═════ MATERIAL PROVIDED

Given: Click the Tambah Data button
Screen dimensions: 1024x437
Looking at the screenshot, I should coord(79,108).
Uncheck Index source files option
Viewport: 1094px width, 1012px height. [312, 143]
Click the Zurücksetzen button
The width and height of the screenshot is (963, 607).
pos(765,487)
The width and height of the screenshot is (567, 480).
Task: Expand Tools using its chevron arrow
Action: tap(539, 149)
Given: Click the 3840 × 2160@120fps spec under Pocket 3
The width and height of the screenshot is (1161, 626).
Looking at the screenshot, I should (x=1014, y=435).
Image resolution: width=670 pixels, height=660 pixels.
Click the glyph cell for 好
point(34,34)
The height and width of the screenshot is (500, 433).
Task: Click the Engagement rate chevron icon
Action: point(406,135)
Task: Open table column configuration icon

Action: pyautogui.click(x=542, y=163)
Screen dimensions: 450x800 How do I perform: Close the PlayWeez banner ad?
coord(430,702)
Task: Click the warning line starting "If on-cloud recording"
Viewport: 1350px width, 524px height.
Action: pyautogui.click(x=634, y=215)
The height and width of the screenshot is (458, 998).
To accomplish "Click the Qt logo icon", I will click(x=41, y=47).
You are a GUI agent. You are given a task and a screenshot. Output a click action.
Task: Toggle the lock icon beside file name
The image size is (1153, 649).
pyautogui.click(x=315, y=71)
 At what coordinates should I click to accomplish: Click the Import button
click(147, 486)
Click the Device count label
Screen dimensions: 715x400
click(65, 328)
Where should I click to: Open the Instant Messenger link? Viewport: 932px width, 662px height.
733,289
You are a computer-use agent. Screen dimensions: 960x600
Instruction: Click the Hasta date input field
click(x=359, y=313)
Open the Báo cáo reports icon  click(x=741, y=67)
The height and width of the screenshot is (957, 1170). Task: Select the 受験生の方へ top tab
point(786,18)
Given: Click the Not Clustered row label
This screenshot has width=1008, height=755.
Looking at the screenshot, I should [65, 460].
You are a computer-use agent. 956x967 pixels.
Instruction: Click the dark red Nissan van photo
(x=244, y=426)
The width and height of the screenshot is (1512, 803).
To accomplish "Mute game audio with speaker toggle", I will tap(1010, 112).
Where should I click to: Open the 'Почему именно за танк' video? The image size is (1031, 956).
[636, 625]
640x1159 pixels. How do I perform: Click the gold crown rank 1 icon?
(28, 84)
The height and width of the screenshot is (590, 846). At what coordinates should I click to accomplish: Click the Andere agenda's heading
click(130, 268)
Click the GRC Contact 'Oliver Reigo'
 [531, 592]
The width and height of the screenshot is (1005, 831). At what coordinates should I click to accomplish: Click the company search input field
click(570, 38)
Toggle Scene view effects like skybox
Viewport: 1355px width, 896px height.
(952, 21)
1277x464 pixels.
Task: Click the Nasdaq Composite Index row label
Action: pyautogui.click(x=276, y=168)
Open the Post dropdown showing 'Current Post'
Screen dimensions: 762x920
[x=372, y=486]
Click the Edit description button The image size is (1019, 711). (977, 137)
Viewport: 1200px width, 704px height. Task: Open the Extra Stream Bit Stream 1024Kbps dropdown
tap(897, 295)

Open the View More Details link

══════════

> **WHAT NEEDS TO BE DONE**
The lines running from the start of the data through the one that contains "Given: Click the 3840" should be reproduced exactly, and only those.

> **EXERCISE SOLUTION**
Given: Click the Tambah Data button
Screen dimensions: 1024x437
Looking at the screenshot, I should coord(79,108).
Uncheck Index source files option
Viewport: 1094px width, 1012px height. [312, 143]
Click the Zurücksetzen button
The width and height of the screenshot is (963, 607).
pos(765,487)
The width and height of the screenshot is (567, 480).
Task: Expand Tools using its chevron arrow
Action: tap(539, 149)
Given: Click the 3840 × 2160@120fps spec under Pocket 3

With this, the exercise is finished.